Experimental study of gas-water two-phase flow patterns in fracture: Implication for enhancing coalbed methane production

Abstract

It has been long considered that the gas and water in coal seam fractures are produced in the form of stratified flow; however, recent researches and production practices have proved that two-phase flow in fractures shows various flow patterns. In this paper, visualized experiments were conducted to investigate the diversity of two-phase flow pattern in fracture and their controlling factors. The results show that the flow pattern can be bubbly, stratified, slug, wavy, annular-mist and mist flow under different combinations of gas and liquid flow rates. Among them, the slug flow is characterized by strong disturbance, which may easily cause serious reservoir damage during the drainage process of coalbed methane (CBM) wells. It has been observed that the variations of flow rate, fracture surface roughness, aperture, tortuosity as well as liquid viscosity and surface tension not only determine the proportions of each flow pattern but affect the intensity of slug flow greatly. Based on the observations, it is found that slug flow could be mitigated during the processes of reservoir stimulation and drainage. During the reservoir stimulation process, low-damage fracturing fluid, multi-graded proppant and surrounding rock fracture network stimulation are conducive to the prevention of slug flow.

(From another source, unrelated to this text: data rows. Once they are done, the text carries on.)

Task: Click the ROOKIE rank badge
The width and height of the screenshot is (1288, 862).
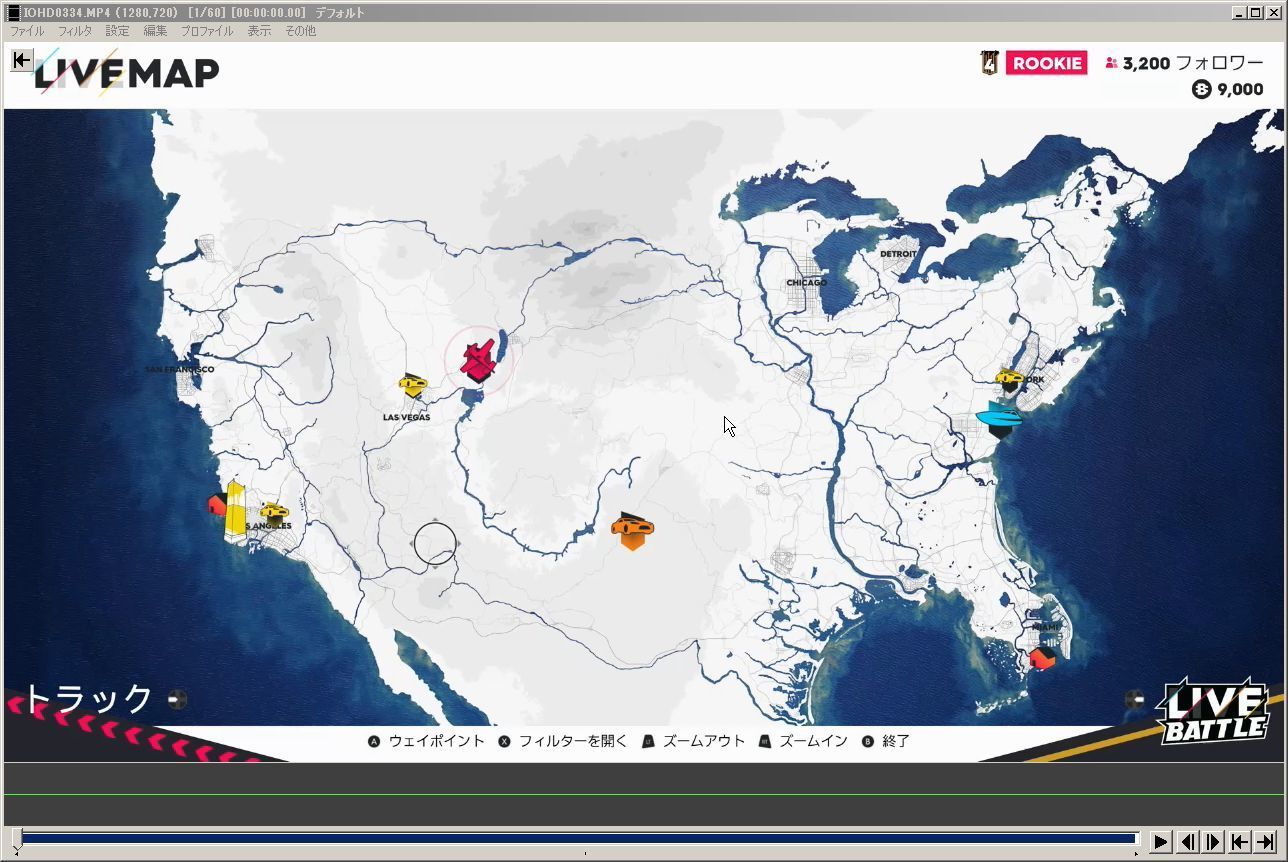Action: (x=1046, y=63)
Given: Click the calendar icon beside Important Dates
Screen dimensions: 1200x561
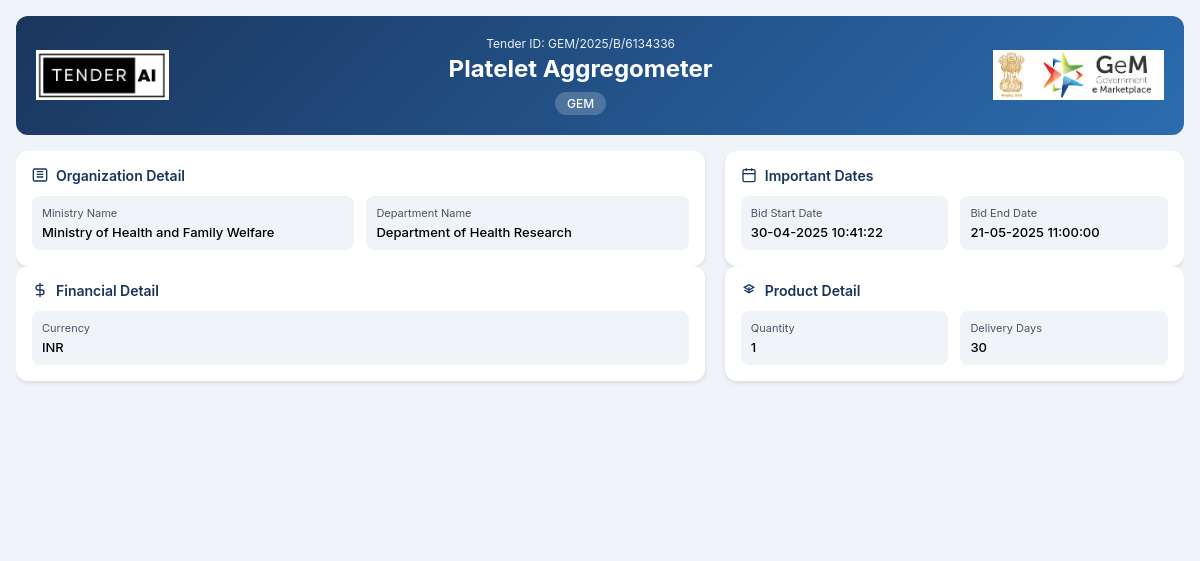Looking at the screenshot, I should (749, 175).
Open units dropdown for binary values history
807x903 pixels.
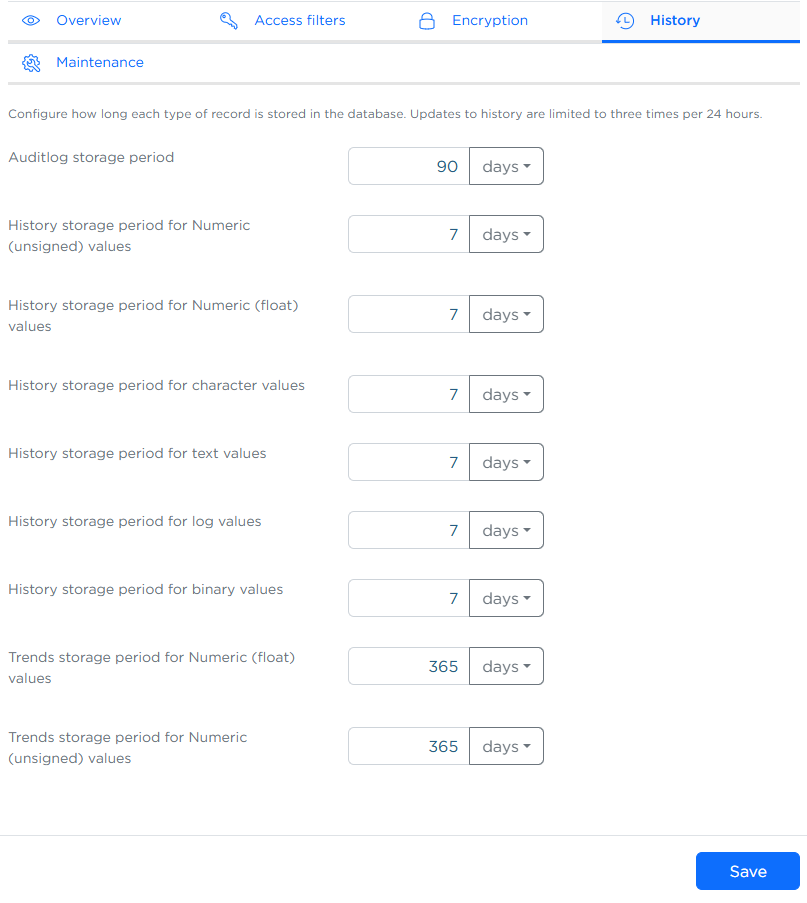click(x=506, y=599)
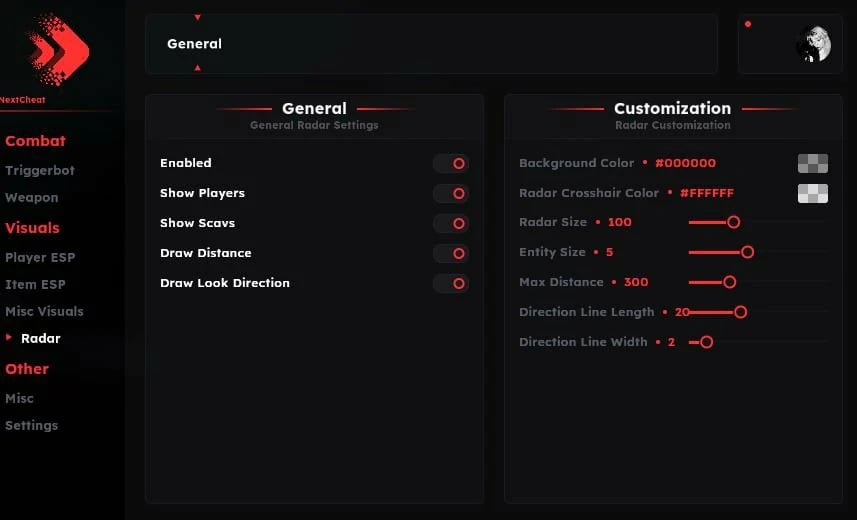Disable the Draw Distance switch
Viewport: 857px width, 520px height.
coord(451,253)
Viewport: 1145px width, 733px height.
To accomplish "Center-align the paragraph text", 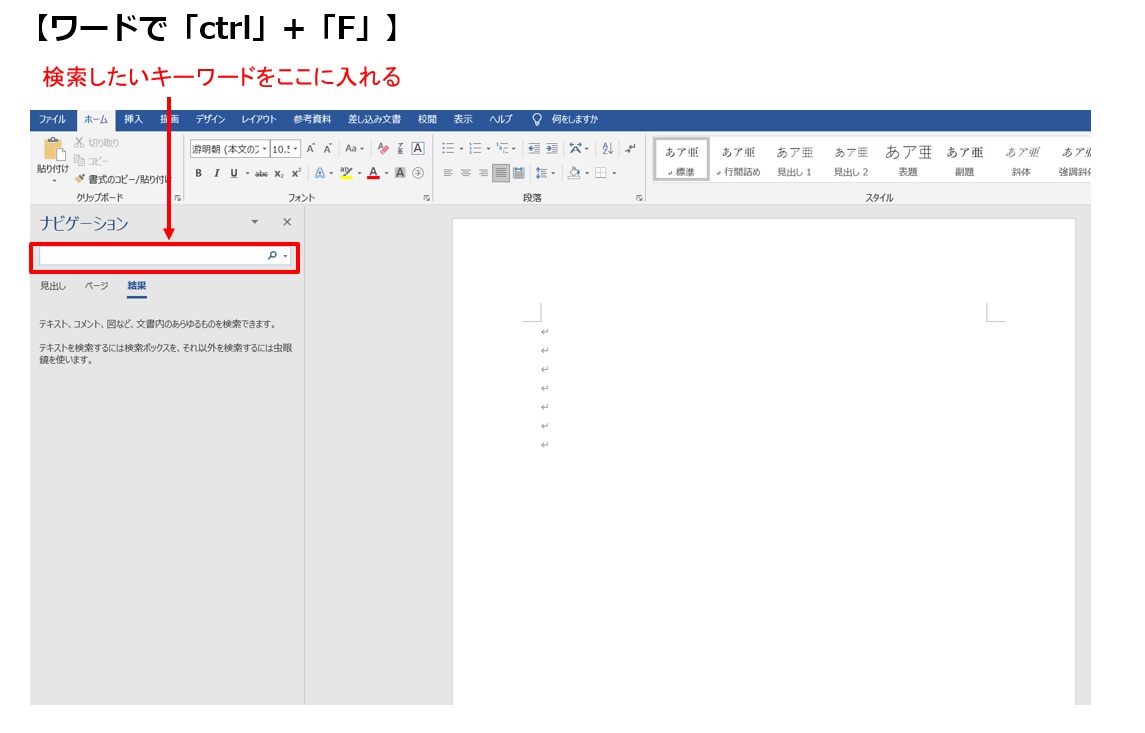I will click(x=465, y=173).
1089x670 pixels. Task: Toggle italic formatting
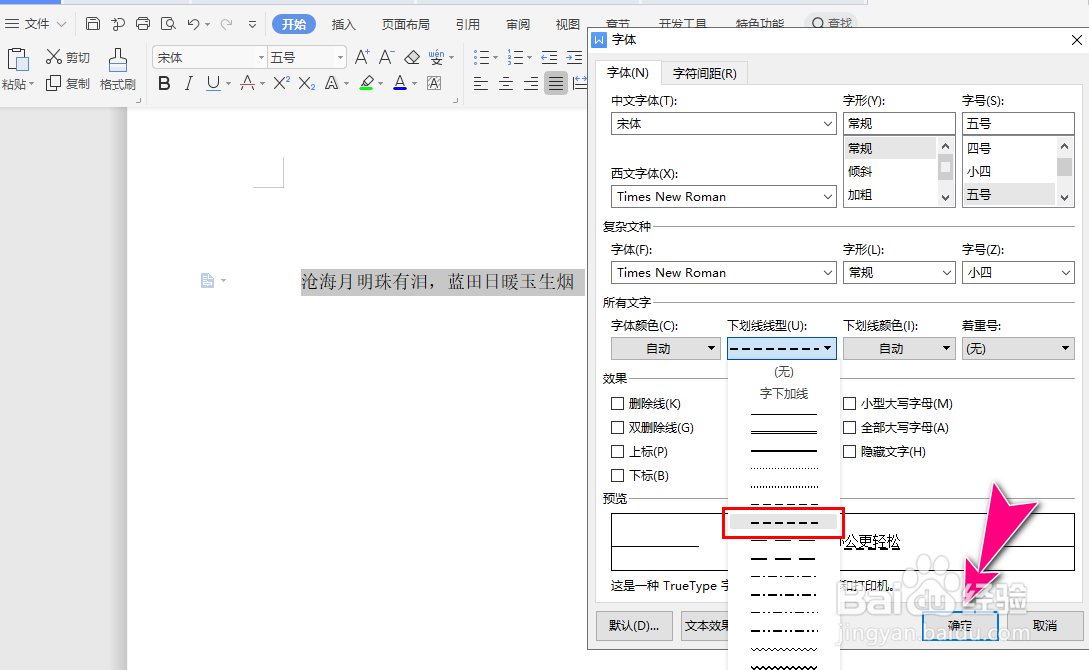[x=187, y=84]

Meanwhile, during the drainage process, a two-phase flow pattern identification template can be used to predict flow pattern distribution, and a continuous but slow drainage strategy could be adopted to prevent slug flow and promote CBM production. This study can guide the establishment of CBM development strategy. • Multiple two-phase flow patterns have been observed in fractures through visualized experiments. • Flow pattern distribution and slug flow strength are impacted by flow rate, fracture and fracturing fluid properties. • Optimizations of stimulation technology and drainage schedule are crucial for inhibiting slug flow during CBM development.